Russian Lyrics to '1999' - Kalahari Surfers

Russian Lyrics to ‘1999’ – Kalahari Surfers

In South Africa we had 1999 in 1971 and then again in 1986 and finally in 1999. How you may ask. Well, Freedom’s Children recorded a song called ‘1999’ which appeared on their 1971 album ‘Galactic Vibes’. This was the inspiration for the Kalahari Surfer’s 1986 release of their song called ‘1999’. And finally in 1999, we had the year 1999.
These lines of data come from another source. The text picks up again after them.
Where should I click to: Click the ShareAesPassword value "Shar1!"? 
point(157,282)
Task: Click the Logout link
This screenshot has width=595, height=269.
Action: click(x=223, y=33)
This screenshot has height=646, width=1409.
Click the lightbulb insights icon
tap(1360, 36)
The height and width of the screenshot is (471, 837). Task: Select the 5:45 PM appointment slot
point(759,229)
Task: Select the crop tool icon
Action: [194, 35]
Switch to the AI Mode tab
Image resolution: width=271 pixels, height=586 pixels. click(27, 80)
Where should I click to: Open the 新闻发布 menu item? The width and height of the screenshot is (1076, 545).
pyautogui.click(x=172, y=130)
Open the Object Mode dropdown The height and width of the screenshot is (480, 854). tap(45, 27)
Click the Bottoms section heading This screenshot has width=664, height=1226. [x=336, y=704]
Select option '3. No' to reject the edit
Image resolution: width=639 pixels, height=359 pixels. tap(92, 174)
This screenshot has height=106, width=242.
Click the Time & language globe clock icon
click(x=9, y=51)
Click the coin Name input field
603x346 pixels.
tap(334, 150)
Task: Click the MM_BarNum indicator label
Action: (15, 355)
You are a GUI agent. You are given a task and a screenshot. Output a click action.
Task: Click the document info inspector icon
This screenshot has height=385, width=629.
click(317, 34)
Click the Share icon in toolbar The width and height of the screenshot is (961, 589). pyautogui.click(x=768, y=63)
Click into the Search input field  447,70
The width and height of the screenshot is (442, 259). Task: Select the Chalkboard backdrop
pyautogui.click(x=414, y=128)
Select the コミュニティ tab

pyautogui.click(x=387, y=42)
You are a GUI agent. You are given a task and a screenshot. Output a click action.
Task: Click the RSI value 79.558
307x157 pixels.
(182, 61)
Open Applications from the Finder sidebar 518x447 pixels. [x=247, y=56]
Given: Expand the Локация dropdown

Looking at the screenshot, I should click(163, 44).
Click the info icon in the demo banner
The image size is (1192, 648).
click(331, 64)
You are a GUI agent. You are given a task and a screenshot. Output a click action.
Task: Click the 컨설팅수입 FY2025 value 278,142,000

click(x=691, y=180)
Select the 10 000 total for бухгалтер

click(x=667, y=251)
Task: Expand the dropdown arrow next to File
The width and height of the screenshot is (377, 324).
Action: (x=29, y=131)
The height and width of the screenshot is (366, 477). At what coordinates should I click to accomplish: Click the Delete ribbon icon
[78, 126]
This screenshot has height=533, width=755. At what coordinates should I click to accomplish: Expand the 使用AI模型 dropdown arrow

The Freedom’s Children song asked the question, ‘In 1999 will you still be mine?’ and did so in a dense, heavy rock fog. The Surfers were less concerned with matters of the heart as in their song they wanted to know, ‘In 1999 will we still around’ and they did this in a rather loose, somewhat punk-ish way. The vocals have a strange menacing feel to them while the music is somewhat avant garde with a down and dirty production that keeps the song raw and edgy. Lovers of guitar music will enjoy the instrumental break about three quarters of the way into the track where the guitar is set loose for a work out.

The album that ‘1999’ appeared on called ‘Living In The Heart Of The Beast’ manged to get noticed in the UK and was favourably reviewed in some of the music press there, however this did not translate into commercial success.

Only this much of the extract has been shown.